* What the task requires
The output should be every line below that includes the word "from".

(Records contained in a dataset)
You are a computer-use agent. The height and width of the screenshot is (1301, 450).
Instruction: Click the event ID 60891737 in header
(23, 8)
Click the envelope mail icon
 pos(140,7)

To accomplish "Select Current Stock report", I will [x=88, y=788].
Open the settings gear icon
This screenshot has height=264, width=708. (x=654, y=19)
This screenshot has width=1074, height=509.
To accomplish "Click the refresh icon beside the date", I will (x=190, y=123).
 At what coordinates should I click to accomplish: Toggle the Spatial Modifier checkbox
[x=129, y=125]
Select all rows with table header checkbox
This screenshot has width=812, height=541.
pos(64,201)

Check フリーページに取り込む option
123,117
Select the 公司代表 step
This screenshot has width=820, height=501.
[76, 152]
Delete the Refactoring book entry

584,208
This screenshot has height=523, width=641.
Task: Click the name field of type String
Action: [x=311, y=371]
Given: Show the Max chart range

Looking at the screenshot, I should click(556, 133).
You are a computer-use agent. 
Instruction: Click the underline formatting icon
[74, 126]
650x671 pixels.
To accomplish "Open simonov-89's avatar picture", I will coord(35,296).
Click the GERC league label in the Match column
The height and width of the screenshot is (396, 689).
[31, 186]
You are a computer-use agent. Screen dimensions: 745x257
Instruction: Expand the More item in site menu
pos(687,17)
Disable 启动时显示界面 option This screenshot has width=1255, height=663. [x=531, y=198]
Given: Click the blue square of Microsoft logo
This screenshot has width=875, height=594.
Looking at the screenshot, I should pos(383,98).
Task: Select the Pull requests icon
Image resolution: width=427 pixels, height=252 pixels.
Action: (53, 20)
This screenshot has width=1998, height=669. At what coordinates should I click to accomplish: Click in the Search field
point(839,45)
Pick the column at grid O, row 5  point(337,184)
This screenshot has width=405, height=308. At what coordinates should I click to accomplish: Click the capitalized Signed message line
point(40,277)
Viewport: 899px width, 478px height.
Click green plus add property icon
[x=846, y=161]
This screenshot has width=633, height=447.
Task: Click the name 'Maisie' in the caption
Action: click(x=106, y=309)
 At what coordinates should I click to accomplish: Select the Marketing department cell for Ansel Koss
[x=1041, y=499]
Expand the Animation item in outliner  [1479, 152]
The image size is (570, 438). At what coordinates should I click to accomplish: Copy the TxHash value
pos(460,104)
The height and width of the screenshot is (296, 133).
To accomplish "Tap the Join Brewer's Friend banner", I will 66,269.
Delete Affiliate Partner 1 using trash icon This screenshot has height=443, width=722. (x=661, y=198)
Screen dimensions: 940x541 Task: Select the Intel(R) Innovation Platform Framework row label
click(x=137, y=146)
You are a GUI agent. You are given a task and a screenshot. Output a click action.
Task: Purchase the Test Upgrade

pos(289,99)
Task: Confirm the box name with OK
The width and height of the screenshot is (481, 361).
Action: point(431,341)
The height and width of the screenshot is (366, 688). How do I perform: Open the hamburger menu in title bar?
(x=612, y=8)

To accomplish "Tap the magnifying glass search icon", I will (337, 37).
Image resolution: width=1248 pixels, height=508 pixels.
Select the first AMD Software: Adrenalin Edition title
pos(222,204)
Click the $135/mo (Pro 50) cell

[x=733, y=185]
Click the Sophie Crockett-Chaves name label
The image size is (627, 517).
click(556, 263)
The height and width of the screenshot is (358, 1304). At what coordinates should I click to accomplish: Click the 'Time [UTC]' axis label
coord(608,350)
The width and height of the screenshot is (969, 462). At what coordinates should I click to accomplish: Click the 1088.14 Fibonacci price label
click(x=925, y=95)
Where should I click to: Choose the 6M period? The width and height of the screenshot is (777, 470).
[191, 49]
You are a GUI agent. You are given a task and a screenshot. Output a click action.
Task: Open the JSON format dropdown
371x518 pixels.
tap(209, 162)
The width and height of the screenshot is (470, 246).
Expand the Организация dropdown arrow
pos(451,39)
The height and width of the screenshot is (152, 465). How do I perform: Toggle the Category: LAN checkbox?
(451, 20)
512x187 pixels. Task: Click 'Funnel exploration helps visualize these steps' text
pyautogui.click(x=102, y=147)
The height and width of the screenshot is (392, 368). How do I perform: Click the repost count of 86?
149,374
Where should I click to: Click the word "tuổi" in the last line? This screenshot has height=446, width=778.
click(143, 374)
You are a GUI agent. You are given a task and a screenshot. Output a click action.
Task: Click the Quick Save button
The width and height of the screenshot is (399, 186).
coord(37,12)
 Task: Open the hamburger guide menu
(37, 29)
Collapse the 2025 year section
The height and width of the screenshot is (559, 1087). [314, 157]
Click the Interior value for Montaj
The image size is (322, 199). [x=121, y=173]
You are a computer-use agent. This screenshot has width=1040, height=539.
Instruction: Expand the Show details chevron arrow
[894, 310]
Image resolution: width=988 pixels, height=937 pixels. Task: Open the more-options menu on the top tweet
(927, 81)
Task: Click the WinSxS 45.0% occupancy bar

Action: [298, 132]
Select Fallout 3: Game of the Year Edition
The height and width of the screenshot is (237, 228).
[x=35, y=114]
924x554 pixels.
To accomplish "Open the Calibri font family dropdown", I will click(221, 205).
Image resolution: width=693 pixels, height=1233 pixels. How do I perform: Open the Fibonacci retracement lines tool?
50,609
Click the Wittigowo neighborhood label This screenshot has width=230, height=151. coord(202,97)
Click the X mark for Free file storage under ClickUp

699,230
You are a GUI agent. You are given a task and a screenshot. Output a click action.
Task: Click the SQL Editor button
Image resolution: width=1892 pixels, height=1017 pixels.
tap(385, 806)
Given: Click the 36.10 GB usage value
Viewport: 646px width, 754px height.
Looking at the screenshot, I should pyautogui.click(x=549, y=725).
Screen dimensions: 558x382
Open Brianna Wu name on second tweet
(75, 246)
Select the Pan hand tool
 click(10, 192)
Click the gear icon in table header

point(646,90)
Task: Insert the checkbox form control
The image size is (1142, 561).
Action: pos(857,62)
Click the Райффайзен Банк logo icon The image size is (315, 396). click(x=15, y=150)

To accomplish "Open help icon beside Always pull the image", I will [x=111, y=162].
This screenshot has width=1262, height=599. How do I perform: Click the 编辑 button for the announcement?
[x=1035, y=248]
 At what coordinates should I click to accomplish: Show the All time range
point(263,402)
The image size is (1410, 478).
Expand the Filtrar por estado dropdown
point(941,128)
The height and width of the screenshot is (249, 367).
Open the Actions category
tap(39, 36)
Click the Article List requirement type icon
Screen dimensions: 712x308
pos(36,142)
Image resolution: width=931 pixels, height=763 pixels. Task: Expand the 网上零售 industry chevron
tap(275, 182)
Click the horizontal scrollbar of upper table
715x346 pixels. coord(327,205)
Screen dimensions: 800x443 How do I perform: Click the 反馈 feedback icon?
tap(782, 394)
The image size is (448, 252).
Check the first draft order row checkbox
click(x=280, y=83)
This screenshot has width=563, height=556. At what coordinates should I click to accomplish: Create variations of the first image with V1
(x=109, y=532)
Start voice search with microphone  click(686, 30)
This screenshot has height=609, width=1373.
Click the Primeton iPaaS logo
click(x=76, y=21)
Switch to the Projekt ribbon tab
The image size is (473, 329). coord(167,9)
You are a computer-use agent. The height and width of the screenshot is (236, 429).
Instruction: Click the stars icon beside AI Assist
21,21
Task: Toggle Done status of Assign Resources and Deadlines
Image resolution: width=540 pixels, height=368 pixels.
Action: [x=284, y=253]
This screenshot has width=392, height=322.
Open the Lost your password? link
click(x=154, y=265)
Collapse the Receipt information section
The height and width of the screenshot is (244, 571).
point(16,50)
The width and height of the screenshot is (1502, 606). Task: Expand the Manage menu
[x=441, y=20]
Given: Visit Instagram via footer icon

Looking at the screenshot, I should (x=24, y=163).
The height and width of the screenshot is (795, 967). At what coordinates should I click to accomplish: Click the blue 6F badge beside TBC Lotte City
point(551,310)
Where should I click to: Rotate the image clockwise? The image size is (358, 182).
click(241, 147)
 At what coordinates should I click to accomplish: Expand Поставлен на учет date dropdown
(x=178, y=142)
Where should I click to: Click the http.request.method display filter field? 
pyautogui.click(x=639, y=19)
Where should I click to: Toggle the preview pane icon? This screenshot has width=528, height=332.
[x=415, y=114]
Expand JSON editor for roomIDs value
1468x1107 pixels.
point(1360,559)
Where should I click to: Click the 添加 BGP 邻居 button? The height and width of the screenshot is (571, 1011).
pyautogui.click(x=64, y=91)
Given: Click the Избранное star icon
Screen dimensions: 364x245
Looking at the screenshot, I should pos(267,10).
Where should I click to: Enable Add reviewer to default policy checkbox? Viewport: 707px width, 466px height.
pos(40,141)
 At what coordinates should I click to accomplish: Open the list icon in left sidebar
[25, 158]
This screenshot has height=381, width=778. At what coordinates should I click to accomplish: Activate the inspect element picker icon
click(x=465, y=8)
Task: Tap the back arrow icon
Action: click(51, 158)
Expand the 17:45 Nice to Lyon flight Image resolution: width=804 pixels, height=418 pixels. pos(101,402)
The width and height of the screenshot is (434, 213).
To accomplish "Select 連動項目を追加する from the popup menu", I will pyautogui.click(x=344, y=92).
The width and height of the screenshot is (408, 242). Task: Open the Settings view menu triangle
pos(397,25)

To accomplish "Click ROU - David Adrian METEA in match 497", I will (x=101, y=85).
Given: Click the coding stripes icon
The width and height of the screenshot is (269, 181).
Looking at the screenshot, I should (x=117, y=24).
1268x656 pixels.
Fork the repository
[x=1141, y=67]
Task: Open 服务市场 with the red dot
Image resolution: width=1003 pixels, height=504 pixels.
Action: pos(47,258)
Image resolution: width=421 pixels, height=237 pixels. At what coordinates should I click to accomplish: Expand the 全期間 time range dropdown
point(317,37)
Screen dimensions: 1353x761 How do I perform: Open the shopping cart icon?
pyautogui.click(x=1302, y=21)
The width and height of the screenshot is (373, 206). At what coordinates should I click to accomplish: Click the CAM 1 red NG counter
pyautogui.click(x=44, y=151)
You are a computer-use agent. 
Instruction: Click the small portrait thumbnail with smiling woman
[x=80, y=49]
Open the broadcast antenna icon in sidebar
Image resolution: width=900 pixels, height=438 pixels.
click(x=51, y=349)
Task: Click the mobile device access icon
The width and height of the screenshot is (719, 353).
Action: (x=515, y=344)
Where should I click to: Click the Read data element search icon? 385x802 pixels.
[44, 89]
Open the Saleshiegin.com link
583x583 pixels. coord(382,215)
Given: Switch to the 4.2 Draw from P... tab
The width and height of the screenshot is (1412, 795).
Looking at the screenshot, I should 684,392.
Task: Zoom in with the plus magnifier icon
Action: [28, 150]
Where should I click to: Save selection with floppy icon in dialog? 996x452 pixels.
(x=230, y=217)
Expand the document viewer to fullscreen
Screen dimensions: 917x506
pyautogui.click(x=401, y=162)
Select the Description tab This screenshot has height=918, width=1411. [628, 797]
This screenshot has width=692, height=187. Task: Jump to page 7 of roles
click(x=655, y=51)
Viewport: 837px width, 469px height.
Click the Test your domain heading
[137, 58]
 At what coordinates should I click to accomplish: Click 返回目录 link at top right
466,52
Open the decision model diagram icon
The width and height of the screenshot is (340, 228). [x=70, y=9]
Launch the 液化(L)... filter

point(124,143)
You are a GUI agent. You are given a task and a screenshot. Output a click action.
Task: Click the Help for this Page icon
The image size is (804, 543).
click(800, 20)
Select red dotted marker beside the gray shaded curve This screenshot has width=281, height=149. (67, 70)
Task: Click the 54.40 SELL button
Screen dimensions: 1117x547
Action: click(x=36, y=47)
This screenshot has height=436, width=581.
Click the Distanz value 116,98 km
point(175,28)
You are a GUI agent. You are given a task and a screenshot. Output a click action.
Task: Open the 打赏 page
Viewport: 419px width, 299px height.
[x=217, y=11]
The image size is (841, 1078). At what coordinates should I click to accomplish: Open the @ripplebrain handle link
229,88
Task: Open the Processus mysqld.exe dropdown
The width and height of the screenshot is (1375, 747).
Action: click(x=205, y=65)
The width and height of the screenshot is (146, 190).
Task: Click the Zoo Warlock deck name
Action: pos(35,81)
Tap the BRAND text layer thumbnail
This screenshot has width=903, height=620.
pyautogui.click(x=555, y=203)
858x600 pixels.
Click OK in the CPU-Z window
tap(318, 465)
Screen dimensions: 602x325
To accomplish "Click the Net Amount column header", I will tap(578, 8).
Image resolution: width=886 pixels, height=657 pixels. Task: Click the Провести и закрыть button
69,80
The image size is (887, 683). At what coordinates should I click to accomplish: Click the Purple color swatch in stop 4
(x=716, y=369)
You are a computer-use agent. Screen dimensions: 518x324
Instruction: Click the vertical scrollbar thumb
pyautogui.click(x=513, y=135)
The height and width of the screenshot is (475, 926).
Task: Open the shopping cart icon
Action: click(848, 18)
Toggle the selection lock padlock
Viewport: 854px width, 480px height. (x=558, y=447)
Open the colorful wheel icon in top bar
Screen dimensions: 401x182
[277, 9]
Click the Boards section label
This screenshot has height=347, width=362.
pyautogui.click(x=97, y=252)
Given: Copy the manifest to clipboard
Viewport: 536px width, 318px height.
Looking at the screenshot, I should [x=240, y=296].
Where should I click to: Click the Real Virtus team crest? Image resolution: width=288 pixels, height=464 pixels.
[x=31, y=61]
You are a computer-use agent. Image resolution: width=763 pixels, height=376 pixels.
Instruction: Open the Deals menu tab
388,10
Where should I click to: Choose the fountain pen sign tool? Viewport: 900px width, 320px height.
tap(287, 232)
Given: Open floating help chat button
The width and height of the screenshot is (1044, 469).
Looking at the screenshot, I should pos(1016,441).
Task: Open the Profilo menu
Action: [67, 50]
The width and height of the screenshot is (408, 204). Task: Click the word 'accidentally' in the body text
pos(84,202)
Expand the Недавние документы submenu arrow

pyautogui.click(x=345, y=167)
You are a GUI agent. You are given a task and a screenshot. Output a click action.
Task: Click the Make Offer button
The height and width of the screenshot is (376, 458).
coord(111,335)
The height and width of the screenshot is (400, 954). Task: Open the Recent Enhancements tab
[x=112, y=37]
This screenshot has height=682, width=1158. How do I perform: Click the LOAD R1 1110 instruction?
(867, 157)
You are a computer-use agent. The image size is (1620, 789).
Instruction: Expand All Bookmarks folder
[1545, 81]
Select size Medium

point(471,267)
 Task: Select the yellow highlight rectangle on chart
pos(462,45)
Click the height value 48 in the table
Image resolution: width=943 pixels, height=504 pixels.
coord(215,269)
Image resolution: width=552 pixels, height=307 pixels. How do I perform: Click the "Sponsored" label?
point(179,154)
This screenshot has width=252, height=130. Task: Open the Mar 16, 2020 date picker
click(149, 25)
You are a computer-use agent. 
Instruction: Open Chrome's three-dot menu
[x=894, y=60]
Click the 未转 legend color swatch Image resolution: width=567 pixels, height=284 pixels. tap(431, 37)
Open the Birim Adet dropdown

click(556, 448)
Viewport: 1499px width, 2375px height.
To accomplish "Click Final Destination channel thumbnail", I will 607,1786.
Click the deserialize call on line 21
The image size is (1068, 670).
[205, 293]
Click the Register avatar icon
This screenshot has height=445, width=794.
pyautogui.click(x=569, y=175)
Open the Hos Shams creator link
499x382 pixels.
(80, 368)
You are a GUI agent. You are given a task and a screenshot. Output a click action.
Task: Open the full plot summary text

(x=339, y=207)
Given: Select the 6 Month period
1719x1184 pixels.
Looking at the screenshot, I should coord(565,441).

* Response below
To accomplish "Select 連動項目を追加する from the popup menu", I will pyautogui.click(x=344, y=92).
Given: Switch to the 4.2 Draw from P... tab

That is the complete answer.